– À T. –
– À ce triste pays que je vois s’enliser… –
Il suffit d’un instant pour être délesté
De ce que l’on avait honnêtement gagné,
Malgré ce serviteur, fidèle s’il en est ;
Ce fringant destrier aux éclats argentés
Qui sillonnait la ville et vous en évadait,
Vous ramenant toujours aux portes du foyer.
Il suffit d’un instant pour être dépouillé,
Comme aux temps reculés jalonnant notre histoire ;
Ces époques barbares si souvent décriées
Où malandrins en nombre venaient vous détrousser,
Brigands dissimulés dans de sombres forêts,
Bandits de grands chemins sans peur et sans pitié.
Il suffit d’un instant presque inimaginable
Pour que la force hostile et la brutalité
Gratuite se déchaînent contre un être isolé,
Désarmé, vulnérable ; expérience palpable ;
Trois contre un c’est facile, et vraiment pitoyable
Si l’on a ne serait-ce qu’un peu de dignité !
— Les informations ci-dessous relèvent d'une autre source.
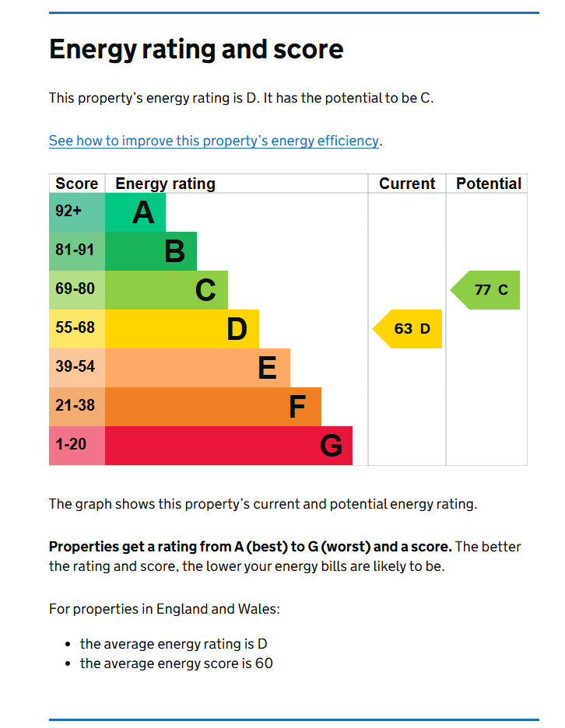The image size is (565, 728).
Task: Click the yellow D rating bar
Action: 182,329
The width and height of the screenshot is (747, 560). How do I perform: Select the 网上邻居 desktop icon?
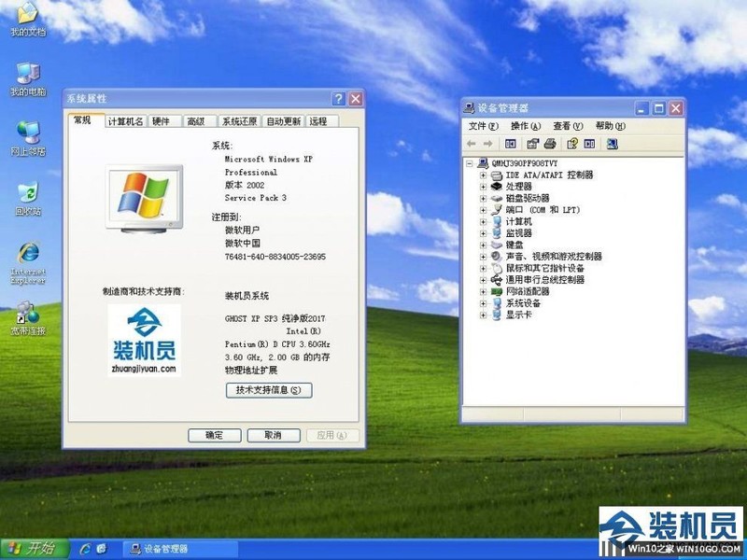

Il n’est pas conseillé d’aller seul aujourd’hui
Dans des lieux délaissés, lorsque tombe la nuit,
Au risque prévisible de devenir la cible
De tant de tristes sires à l’affût d’un butin.
Quelle époque sinistre pour les âmes sensibles ;
La lune en ses quartiers est le muet témoin
De crimes et délits se succédant sans fin.